### O que fazer
Dê continuidade ao texto sobre a experiência no júri do Prêmio Jabuti, começando logo após a última frase apresentada.

### Texto para ler
##########

Quando o tradutor vence como escritor - e vice versa

Ilustração: Dmítri Dívin

Ilustração: Dmítri Dívin

Para pesquisador, número modesto de títulos russos em mais de 50 anos do Prêmio Jabuti, por exemplo, indica falta de especialistas na língua.

Não apenas uma, mas três vezes já fiz parte do júri do mais conceituado prêmio do Brasil na área de tradução literária, o Jabuti. Cerca de três meses antes de cada uma dessas premiações, recebi uma caixa com quase 50 livros. Em minhas primeiras participações, constavam entre os volumes tanto os originais como as traduções. A última, porém, não seguiu tal tendência.

Mesmo assim, como dar conta de lê-los todos, com uma vida já cheia de compromissos na universidade, aulas, dissertações e teses de mestrandos e doutorandos, leituras para fazer, artigos para escrever, pareceres para entregar, congressos para organizar, e uma infinidade de outras atividades? E não falo só por mim, pois não sou o único jurado que não pode aguardar as mil merrecas pagas pelo prêmio para sobreviver.

Todas as vezes me arrependi de aceitar a tarefa. Logo em seguida, surgia o dilema: conseguirei ler todos ou, pelo menos, uma boa parte dos livros enviados? Claro que não!

Então que fazer? Primeiro, eliminar alguns e separar possíveis possíveis vencedores. Eliminar “os mais fracos” significa, na prática, cortar as chances de premiação a traduções de livros curtos em prosa, de escritores desconhecidos, os que foram feitos em um prazo curto demais, histórias em quadrinhos, auto ajuda. Em outras palavras, "os menos sérios". Junto a outros dois membros do júri, eu precisava apresentar uma lista curta de finalistas com apenas dez títulos para o julgamento final.

##########

### Dados armazenados
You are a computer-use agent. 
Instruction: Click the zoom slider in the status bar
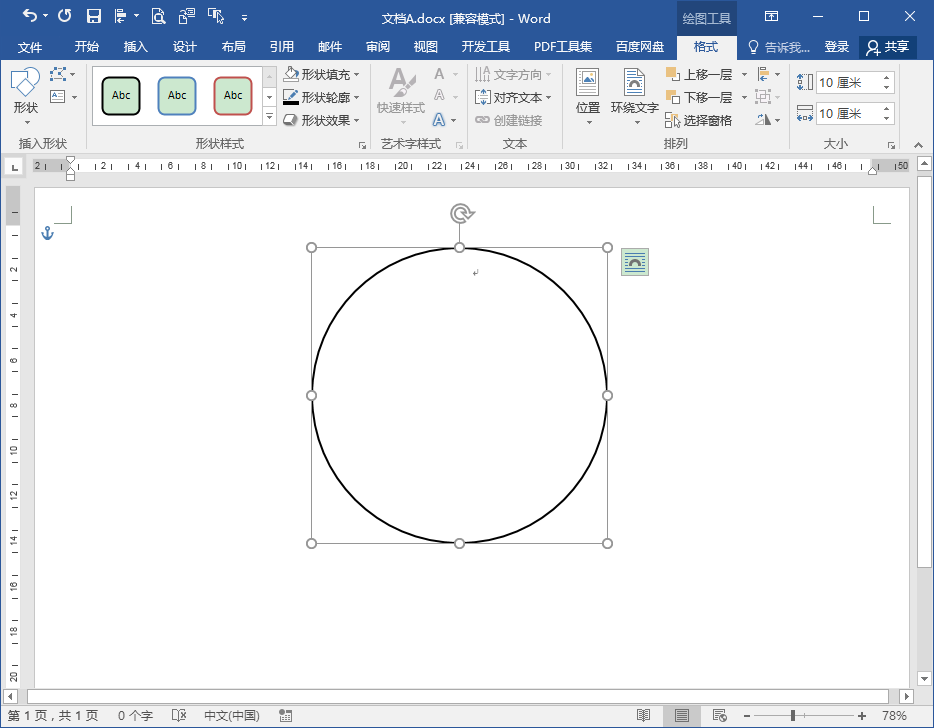point(794,716)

##########

### Problema resolvido
E o que entra nessa lista final? As traduções dos “grandes”. No caso da premiação de obras originalmente publicadas em inglês, Shakespeare, Chaucer, Henry James e a agora muito traduzida no mercado Virginia Woolf, que caiu em domínio público. E lemos tanto as traduções quanto os originais? Se tivermos tempo, talvez. E cotejamos as traduções com os originais? Isso exige muito tempo - e não necessariamente conhecemos a língua original.

Mas quantos membros do júri, durante a longa história dessa categoria do Jabuti, que remonta a 1962, tinham conhecimento do original para cotejá-lo com a tradução?

Se analisarmos os finalistas do Prêmio Jabuti de 2015, veremos que quatro das obras finalistas vieram do latim ("Elegias de Sexto Propércio", com tradução de Guilherme Gontijo Flores;  "Héracles", Trajano Vieira; "Medeias Latinas", Márcio Meirelles Gouvêa Júnior; "Spinoza, Obra Completa – Vols. 1 a 4", J. Guinsburg, Newton Cunha e Roberto Romano); uma foi vertida diretamente do tcheco por Luís Carlos Cabral ("As Aventuras do Bom Soldado Svejk"); e outra, do russo, por Irineu Franco Perpétuo ("Vida e Destino").

A tradução de Spinoza terminou em primeiro lugar e "Vida e Destino", em segundo. Não tenho informações sobre o júri, mas duvido que os membros fossem especialistas em latim e tcheco e tenham tido a possibilidade de cotejar original e tradução.

Assim, se não é a precisão e a qualidade da tradução em si, qual é a base das decisões do júri? Em primeiro lugar, a qualidade do português em si. Se nem todas as línguas originais são conhecidas pelos jurados, o português, pelo menos, o é, e muito bem. Assim, eles exigem um português de alta qualidade que reflita o teor do original.

O júri ideal deveria ter conhecimento de todas as línguas traduzidas e muito tempo para sua análise, além de reunir especialistas brasileiros em tcheco, latim e russo que também conhecessem profundamente a língua portuguesa e tivessem tempo e vontade para julgar o Prêmio Jabuti. Tarefa muito difícil, talvez impossível!

Em segundo, como mencionado anteriormente, fica o peso da obra, que deve ser importante; ter sido publicada por editora conceituada; ser, preferencialmente, inédita; ter prefácio extenso e notas do tradutor - um tradutor geralmente experiente, que já verteu diversas obras de peso, e já foi indicado ao Jabuti, sem vencê-lo.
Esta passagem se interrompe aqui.